As what comes to declaring classes within functions, the same rules kind of apply. You can’t use function name as parth of the dot notation, to point to a class or nested function. Even though the issue would not be reference-based at runtime (procedures get their fixed location within ASM at compiling time). It’s about the syntax and whether or not it’s allowed to do inconsistent/logically wrong things. Function references within the source code should always contain a set of brackets – which itself satisfies the member access operator (dot) because such a token will be identified as value evaluation.

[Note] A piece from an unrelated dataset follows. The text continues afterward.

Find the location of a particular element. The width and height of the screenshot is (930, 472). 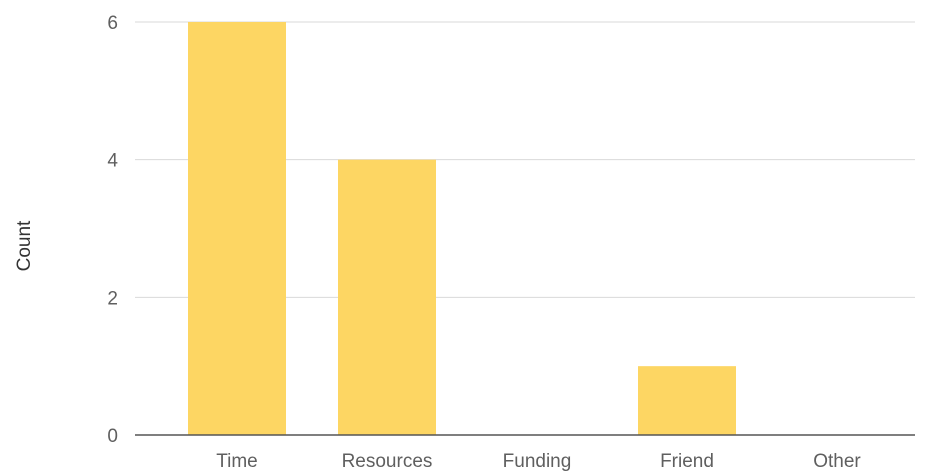

x-tick-label-time: Time is located at coordinates (237, 462).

A structure or enum cannot be declared within the Block or Method context
First of all, being unable to declare structures within procedures, but still being able to do so outside (which the function could use), made no sence to be. There shouldn’t be any restrictions becasue you can declare variables normally. Only so that the new structure/enum would be visible locally within the method scope. Some rules that were explained above still apply, but I think I have come up with a better explanation. Picture this: You have a structure called “myStruct” within a class context. Then you have a method that takes a typed variable (myStruct) in as a parameter. Because the scope has now changed, you can declare another structure that has the same name within the method. When the source code gets parsed for the first time, all identifier definitions are scanned. While it wouldn’t normally matter where you have the structures defined and still being able to use them from anywhere within its scope, it just happens that variables are identifiers, too. So they get scanned in the same way. You *could* do multiple passes for the source code to scan in layers, but in OOP this can be a bit problematic and slow. So in this scenario, you can define a variable as “myStruct” before and after the inner Structure is declared. Which means we have two different types for those variables even though they were typed using the same name. Confusing, eh?
Conclusion
When you think about it, the answer to all these problems could be the simplest one: They don’t want you to write structural definitions (such as structures, enums, functions or classes) to a code block which has executable code part (and thus no no declaration part that is separate). The basic priciple is that everything belong to their little boxes, and only access modifiers, inheritance and shadowing rule out information hiding and reach because they work in both ways in the program hierarchy. I think there’s enough reason already to conclude this think-tank into following the rules the wise guys at Microsoft have agreed upon, and not to allow nested functions in CoolBasic V3.